Extracted records section start

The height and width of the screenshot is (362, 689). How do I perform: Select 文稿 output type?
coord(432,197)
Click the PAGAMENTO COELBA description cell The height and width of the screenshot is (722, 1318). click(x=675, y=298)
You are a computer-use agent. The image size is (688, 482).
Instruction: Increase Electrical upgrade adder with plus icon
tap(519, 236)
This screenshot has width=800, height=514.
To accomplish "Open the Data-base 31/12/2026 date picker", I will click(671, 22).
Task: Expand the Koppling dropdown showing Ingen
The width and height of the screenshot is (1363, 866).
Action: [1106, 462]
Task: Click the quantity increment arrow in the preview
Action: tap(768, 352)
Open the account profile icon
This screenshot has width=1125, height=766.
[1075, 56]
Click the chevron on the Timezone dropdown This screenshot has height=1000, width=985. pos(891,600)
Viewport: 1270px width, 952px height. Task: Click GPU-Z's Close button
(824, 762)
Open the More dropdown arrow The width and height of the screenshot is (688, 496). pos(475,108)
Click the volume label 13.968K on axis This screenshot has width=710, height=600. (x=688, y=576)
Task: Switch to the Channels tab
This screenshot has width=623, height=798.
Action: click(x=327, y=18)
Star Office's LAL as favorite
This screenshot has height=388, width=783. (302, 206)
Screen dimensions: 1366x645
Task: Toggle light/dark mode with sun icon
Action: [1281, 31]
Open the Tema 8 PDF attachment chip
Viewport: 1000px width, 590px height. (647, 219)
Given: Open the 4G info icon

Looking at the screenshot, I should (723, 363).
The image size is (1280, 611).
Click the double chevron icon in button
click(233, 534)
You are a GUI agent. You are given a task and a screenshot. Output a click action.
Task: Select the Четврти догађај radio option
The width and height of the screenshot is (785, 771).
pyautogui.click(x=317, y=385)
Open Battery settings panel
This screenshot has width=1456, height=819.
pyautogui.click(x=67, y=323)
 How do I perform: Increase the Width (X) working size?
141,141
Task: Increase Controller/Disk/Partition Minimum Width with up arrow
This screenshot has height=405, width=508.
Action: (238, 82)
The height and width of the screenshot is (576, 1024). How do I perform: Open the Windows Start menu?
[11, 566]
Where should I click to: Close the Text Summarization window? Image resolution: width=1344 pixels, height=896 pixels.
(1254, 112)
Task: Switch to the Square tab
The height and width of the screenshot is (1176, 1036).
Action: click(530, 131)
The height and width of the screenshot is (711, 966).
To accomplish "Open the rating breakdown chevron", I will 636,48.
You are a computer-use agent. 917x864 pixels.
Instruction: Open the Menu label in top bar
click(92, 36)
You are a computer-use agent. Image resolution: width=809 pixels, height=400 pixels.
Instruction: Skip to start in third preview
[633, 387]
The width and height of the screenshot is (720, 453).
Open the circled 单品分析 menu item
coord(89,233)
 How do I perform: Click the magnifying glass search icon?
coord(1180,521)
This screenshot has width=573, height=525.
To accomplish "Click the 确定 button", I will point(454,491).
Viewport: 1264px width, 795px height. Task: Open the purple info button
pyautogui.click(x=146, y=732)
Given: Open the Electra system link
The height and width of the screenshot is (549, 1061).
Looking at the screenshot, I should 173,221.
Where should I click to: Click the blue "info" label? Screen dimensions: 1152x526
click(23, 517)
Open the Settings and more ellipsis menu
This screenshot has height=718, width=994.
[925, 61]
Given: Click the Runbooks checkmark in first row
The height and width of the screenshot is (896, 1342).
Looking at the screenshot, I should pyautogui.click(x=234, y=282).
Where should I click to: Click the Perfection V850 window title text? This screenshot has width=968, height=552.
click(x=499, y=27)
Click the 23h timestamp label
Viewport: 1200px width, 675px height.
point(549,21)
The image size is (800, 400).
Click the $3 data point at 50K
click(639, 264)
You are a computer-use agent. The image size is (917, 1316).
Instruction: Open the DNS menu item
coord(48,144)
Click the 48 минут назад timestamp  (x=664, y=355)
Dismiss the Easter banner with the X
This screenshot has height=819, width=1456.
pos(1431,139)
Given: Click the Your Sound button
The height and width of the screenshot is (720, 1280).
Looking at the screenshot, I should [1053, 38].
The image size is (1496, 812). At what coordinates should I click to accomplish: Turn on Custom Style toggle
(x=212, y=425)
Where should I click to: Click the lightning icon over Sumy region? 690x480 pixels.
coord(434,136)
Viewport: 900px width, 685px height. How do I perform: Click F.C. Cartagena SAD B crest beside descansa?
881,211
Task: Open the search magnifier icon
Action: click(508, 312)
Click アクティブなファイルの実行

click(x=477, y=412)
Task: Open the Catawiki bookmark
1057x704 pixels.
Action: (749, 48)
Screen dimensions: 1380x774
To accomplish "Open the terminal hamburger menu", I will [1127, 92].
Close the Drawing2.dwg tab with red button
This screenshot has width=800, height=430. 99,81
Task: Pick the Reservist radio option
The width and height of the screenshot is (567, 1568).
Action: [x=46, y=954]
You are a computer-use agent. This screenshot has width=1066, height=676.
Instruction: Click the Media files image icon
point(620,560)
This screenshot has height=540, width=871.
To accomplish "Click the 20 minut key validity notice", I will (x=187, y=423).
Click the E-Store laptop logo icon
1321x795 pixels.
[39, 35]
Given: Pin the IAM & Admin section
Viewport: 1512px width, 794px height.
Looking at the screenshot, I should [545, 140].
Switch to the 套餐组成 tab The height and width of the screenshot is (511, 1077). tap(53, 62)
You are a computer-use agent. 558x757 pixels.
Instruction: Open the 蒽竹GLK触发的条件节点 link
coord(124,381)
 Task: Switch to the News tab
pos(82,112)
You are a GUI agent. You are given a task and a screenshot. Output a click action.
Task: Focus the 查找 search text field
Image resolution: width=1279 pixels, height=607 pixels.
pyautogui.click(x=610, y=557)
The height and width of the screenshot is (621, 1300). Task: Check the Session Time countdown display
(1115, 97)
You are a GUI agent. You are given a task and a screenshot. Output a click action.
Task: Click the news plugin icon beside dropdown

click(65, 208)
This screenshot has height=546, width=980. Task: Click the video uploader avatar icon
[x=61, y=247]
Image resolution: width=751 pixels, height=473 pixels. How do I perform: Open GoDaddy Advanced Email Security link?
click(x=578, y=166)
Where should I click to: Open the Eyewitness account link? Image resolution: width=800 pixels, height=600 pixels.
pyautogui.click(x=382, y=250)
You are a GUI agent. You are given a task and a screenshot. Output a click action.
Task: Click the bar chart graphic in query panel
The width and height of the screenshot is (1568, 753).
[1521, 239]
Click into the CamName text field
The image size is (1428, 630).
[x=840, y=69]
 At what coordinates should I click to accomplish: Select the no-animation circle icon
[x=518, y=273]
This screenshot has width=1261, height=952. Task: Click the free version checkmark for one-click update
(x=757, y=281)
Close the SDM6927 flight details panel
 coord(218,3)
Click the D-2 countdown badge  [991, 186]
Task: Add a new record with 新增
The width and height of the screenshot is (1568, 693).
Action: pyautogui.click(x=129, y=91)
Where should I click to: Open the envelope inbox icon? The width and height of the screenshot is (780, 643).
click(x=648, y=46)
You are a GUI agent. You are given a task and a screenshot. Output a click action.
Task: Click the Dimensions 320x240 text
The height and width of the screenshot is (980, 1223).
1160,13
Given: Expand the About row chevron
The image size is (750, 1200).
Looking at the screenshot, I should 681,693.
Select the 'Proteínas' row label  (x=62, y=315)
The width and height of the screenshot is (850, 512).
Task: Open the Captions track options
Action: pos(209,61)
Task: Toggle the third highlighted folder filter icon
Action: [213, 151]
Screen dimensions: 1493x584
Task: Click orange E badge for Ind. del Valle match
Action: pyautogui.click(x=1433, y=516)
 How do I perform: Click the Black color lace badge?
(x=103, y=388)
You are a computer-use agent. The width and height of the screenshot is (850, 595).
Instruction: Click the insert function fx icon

Extracted records section end

# Task brief
Output the data above exactly, please, line for line.

# Exercise response
The height and width of the screenshot is (362, 689). How do I perform: Select 文稿 output type?
coord(432,197)
Click the PAGAMENTO COELBA description cell The height and width of the screenshot is (722, 1318). click(x=675, y=298)
You are a computer-use agent. The image size is (688, 482).
Instruction: Increase Electrical upgrade adder with plus icon
tap(519, 236)
This screenshot has width=800, height=514.
To accomplish "Open the Data-base 31/12/2026 date picker", I will click(671, 22).
Task: Expand the Koppling dropdown showing Ingen
The width and height of the screenshot is (1363, 866).
Action: [1106, 462]
Task: Click the quantity increment arrow in the preview
Action: tap(768, 352)
Open the account profile icon
This screenshot has width=1125, height=766.
[1075, 56]
Click the chevron on the Timezone dropdown This screenshot has height=1000, width=985. pos(891,600)
Viewport: 1270px width, 952px height. Task: Click GPU-Z's Close button
(824, 762)
Open the More dropdown arrow The width and height of the screenshot is (688, 496). pos(475,108)
Click the volume label 13.968K on axis This screenshot has width=710, height=600. (x=688, y=576)
Task: Switch to the Channels tab
This screenshot has width=623, height=798.
Action: click(x=327, y=18)
Star Office's LAL as favorite
This screenshot has height=388, width=783. (302, 206)
Screen dimensions: 1366x645
Task: Toggle light/dark mode with sun icon
Action: [1281, 31]
Open the Tema 8 PDF attachment chip
Viewport: 1000px width, 590px height. (647, 219)
Given: Open the 4G info icon

Looking at the screenshot, I should (723, 363).
The image size is (1280, 611).
Click the double chevron icon in button
click(233, 534)
You are a GUI agent. You are given a task and a screenshot. Output a click action.
Task: Select the Четврти догађај radio option
The width and height of the screenshot is (785, 771).
pyautogui.click(x=317, y=385)
Open Battery settings panel
This screenshot has width=1456, height=819.
pyautogui.click(x=67, y=323)
 How do I perform: Increase the Width (X) working size?
141,141
Task: Increase Controller/Disk/Partition Minimum Width with up arrow
This screenshot has height=405, width=508.
Action: (238, 82)
The height and width of the screenshot is (576, 1024). How do I perform: Open the Windows Start menu?
[11, 566]
Where should I click to: Close the Text Summarization window? Image resolution: width=1344 pixels, height=896 pixels.
(1254, 112)
Task: Switch to the Square tab
The height and width of the screenshot is (1176, 1036).
Action: click(530, 131)
The height and width of the screenshot is (711, 966).
To accomplish "Open the rating breakdown chevron", I will 636,48.
You are a computer-use agent. 917x864 pixels.
Instruction: Open the Menu label in top bar
click(92, 36)
You are a computer-use agent. Image resolution: width=809 pixels, height=400 pixels.
Instruction: Skip to start in third preview
[633, 387]
The width and height of the screenshot is (720, 453).
Open the circled 单品分析 menu item
coord(89,233)
 How do I perform: Click the magnifying glass search icon?
coord(1180,521)
This screenshot has width=573, height=525.
To accomplish "Click the 确定 button", I will point(454,491).
Viewport: 1264px width, 795px height. Task: Open the purple info button
pyautogui.click(x=146, y=732)
Given: Open the Electra system link
The height and width of the screenshot is (549, 1061).
Looking at the screenshot, I should 173,221.
Where should I click to: Click the blue "info" label? Screen dimensions: 1152x526
click(23, 517)
Open the Settings and more ellipsis menu
This screenshot has height=718, width=994.
[925, 61]
Given: Click the Runbooks checkmark in first row
The height and width of the screenshot is (896, 1342).
Looking at the screenshot, I should pyautogui.click(x=234, y=282).
Where should I click to: Click the Perfection V850 window title text? This screenshot has width=968, height=552.
click(x=499, y=27)
Click the 23h timestamp label
Viewport: 1200px width, 675px height.
point(549,21)
The image size is (800, 400).
Click the $3 data point at 50K
click(639, 264)
You are a computer-use agent. The image size is (917, 1316).
Instruction: Open the DNS menu item
coord(48,144)
Click the 48 минут назад timestamp  (x=664, y=355)
Dismiss the Easter banner with the X
This screenshot has height=819, width=1456.
pos(1431,139)
Given: Click the Your Sound button
The height and width of the screenshot is (720, 1280).
Looking at the screenshot, I should [1053, 38].
The image size is (1496, 812). At what coordinates should I click to accomplish: Turn on Custom Style toggle
(x=212, y=425)
Where should I click to: Click the lightning icon over Sumy region? 690x480 pixels.
coord(434,136)
Viewport: 900px width, 685px height. How do I perform: Click F.C. Cartagena SAD B crest beside descansa?
881,211
Task: Open the search magnifier icon
Action: click(508, 312)
Click アクティブなファイルの実行

click(x=477, y=412)
Task: Open the Catawiki bookmark
1057x704 pixels.
Action: (749, 48)
Screen dimensions: 1380x774
To accomplish "Open the terminal hamburger menu", I will [1127, 92].
Close the Drawing2.dwg tab with red button
This screenshot has width=800, height=430. 99,81
Task: Pick the Reservist radio option
The width and height of the screenshot is (567, 1568).
Action: [x=46, y=954]
You are a computer-use agent. This screenshot has width=1066, height=676.
Instruction: Click the Media files image icon
point(620,560)
This screenshot has height=540, width=871.
To accomplish "Click the 20 minut key validity notice", I will (x=187, y=423).
Click the E-Store laptop logo icon
1321x795 pixels.
[39, 35]
Given: Pin the IAM & Admin section
Viewport: 1512px width, 794px height.
Looking at the screenshot, I should [545, 140].
Switch to the 套餐组成 tab The height and width of the screenshot is (511, 1077). tap(53, 62)
You are a computer-use agent. 558x757 pixels.
Instruction: Open the 蒽竹GLK触发的条件节点 link
coord(124,381)
 Task: Switch to the News tab
pos(82,112)
You are a GUI agent. You are given a task and a screenshot. Output a click action.
Task: Focus the 查找 search text field
Image resolution: width=1279 pixels, height=607 pixels.
pyautogui.click(x=610, y=557)
The height and width of the screenshot is (621, 1300). Task: Check the Session Time countdown display
(1115, 97)
You are a GUI agent. You are given a task and a screenshot. Output a click action.
Task: Click the news plugin icon beside dropdown

click(65, 208)
This screenshot has height=546, width=980. Task: Click the video uploader avatar icon
[x=61, y=247]
Image resolution: width=751 pixels, height=473 pixels. How do I perform: Open GoDaddy Advanced Email Security link?
click(x=578, y=166)
Where should I click to: Open the Eyewitness account link? Image resolution: width=800 pixels, height=600 pixels.
pyautogui.click(x=382, y=250)
You are a GUI agent. You are given a task and a screenshot. Output a click action.
Task: Click the bar chart graphic in query panel
The width and height of the screenshot is (1568, 753).
[1521, 239]
Click into the CamName text field
The image size is (1428, 630).
[x=840, y=69]
 At what coordinates should I click to accomplish: Select the no-animation circle icon
[x=518, y=273]
This screenshot has width=1261, height=952. Task: Click the free version checkmark for one-click update
(x=757, y=281)
Close the SDM6927 flight details panel
 coord(218,3)
Click the D-2 countdown badge  [991, 186]
Task: Add a new record with 新增
The width and height of the screenshot is (1568, 693).
Action: pyautogui.click(x=129, y=91)
Where should I click to: Open the envelope inbox icon? The width and height of the screenshot is (780, 643).
click(x=648, y=46)
You are a GUI agent. You are given a task and a screenshot. Output a click action.
Task: Click the Dimensions 320x240 text
The height and width of the screenshot is (980, 1223).
1160,13
Given: Expand the About row chevron
The image size is (750, 1200).
Looking at the screenshot, I should 681,693.
Select the 'Proteínas' row label  (x=62, y=315)
The width and height of the screenshot is (850, 512).
Task: Open the Captions track options
Action: pos(209,61)
Task: Toggle the third highlighted folder filter icon
Action: [213, 151]
Screen dimensions: 1493x584
Task: Click orange E badge for Ind. del Valle match
Action: pyautogui.click(x=1433, y=516)
 How do I perform: Click the Black color lace badge?
(x=103, y=388)
You are a computer-use agent. The width and height of the screenshot is (850, 595).
Instruction: Click the insert function fx icon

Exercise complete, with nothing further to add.